愛、ゆえに

共通の人を愛するKさんと会うと、いつの間にやら必ず、我らの星Mさんへの不満大会になっている。「Kさんといると、いつも悪口ばかりですね」と言いながら笑う。実際「悪口」ではないのだが、端から見たら、「おやまぁ、いつも好き好き好き好きと言いながら、そんなことを・・・」と目を細められるかも知れない。でも、それは猛烈な“愛”ゆえなのだ。現に、他の人がMさんの悪口を言っているのを聞こうもんなら、我らはたちまち気分を害し、Mさんの擁護に出る。“気分を害する”というより、“腹が立って仕方ない”と言った方がより適切。

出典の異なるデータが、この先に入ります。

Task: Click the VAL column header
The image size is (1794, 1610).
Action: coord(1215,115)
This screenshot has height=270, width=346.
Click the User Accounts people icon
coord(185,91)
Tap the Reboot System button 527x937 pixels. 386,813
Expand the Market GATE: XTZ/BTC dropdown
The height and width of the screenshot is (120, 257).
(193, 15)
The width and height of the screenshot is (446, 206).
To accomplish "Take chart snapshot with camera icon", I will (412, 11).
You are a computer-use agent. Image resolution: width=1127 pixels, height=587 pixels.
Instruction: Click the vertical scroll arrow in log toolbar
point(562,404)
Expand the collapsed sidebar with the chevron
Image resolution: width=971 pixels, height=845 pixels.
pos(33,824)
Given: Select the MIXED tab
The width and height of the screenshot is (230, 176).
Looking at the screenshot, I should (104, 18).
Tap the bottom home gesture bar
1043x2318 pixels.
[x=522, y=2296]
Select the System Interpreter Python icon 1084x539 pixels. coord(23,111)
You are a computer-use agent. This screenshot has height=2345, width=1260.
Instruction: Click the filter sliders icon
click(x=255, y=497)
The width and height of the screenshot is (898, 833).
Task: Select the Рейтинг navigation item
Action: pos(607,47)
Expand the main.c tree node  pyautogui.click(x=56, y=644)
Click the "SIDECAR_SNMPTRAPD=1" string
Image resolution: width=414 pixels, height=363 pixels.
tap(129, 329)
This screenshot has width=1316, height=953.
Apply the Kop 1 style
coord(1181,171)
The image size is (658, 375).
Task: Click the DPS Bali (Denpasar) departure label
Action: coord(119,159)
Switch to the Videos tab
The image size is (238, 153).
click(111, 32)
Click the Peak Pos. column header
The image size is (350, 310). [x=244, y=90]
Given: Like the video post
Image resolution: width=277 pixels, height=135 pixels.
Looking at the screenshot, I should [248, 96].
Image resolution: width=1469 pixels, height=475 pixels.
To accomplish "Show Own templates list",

かのマザー・テレサは「愛の反対語は憎悪ではない、無関心だ」という言葉を残したが、実に絶妙である。憎たらしい他人のことを「嫌い!嫌い!嫌い!!!吐き気がするほど嫌い!憎い!」と心底思っていても、結局、その人の動向を見やり、言動に耳を傾けているわけだから、ゆえに「関心がある」ということになる。何となく納得のいかないような話に一見聞こえるが、愛して愛して愛した人のことが、ある日突然「憎悪」に切り替わり、いつの間にか「無関心」になる、という誰にでも起こり得る感情を思えば、随分と納得のいく言葉である。いやはや、激しい愛はコワイ。

Kさんと僕が愛するMさんのことを嫌いになる日など永遠に来ないと思うが、「愛ゆえの不満」が出るほどに幸せであるとも言える。人前に出て自分の歌を演ずる商売を生業とする僕が、万人に「いい歌だね」などと言われることなど100%有り得ない。方々から実に様々な批評を受けるが、マイナス意見さえ聞こえてこなくなった日こそ、ある意味オシマイである。批評の対象となっているうちが華である。